A few years ago I lived with my good friend, Kim. Every day we’d catch up after work and she would ask ‘What was the most exciting thing that happened to you today?’ Sometimes it would be a major life event, like landing a new job. More often it would be something small, but just as exciting, like getting the front seat on the bus. In a similar vein, at bed time my sister asks her young children ‘what were your best bits from today?’
In The best thing (cheerful retrospection), Austin Kleon quotes from Nicholson Baker’s The Anthologist:
If you ask yourself, ‘What’s the best thing that happened today?’ it actually forces a certain kind of cheerful retrospection that pulls up from the recent past things to write about that you wouldn’t otherwise think about.
If you ask yourself, ‘What happened today?’ it’s very likely that you’re going to remember the worst thing, because you’ve had to deal with it–you’ve had to rush somewhere or somebody said something mean to you–that’s what you’re going to remember.
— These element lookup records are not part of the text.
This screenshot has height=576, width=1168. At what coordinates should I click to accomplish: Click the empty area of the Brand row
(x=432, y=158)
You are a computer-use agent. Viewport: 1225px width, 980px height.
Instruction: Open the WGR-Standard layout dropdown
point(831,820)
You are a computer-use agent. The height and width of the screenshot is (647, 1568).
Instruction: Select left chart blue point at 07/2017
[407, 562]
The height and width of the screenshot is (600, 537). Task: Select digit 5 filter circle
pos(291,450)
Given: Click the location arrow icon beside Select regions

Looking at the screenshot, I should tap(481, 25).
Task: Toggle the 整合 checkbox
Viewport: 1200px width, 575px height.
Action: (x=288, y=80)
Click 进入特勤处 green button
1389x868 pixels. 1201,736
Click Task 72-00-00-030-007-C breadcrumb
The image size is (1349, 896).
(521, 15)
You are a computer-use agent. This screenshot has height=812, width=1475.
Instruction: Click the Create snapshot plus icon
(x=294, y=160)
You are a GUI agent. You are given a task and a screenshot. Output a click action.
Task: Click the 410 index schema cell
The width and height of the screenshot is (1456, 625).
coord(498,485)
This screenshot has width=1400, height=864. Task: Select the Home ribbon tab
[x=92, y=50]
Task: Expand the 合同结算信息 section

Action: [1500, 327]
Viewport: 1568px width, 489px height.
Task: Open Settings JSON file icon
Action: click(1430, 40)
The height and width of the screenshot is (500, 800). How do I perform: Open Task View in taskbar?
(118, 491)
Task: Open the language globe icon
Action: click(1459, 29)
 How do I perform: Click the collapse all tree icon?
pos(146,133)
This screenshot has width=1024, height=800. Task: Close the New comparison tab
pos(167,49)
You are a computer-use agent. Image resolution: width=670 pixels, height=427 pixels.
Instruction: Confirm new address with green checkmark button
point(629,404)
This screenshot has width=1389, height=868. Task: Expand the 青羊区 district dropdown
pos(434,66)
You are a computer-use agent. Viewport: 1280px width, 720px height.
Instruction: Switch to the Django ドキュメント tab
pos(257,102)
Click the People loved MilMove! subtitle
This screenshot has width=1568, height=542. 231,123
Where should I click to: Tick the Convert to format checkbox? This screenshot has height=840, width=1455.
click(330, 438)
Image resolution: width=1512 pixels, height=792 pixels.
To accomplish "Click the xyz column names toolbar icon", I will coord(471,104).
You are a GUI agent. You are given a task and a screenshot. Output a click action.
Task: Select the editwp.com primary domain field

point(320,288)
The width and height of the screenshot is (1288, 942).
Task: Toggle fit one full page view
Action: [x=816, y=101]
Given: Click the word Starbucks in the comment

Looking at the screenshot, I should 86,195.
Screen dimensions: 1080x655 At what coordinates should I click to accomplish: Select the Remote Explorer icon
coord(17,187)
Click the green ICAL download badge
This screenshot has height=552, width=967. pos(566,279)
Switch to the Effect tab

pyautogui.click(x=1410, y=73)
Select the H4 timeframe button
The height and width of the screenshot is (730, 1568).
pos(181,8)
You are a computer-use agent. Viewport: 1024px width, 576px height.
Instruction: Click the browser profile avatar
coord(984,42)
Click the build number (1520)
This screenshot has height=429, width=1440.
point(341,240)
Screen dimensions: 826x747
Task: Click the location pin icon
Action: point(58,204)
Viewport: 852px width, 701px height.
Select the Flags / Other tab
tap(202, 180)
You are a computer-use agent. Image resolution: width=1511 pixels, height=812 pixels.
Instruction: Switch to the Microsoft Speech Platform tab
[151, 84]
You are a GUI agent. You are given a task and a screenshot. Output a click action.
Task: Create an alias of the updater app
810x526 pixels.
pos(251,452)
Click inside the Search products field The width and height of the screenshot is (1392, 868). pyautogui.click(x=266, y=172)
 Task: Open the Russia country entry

But if you ask what the best thing is, it’s going to be some particular slant of light, or some wonderful expression somebody had, or some particularly delicious salad. I mean, you never know…”
Reading this reminded me that I’ve got out of the habit of asking myself, and others, this question. And of the joy of those shared moments of reflection and joy. It’s time to change that and bring it back. Tell me, what’s the most exciting thing that’s happened to you today?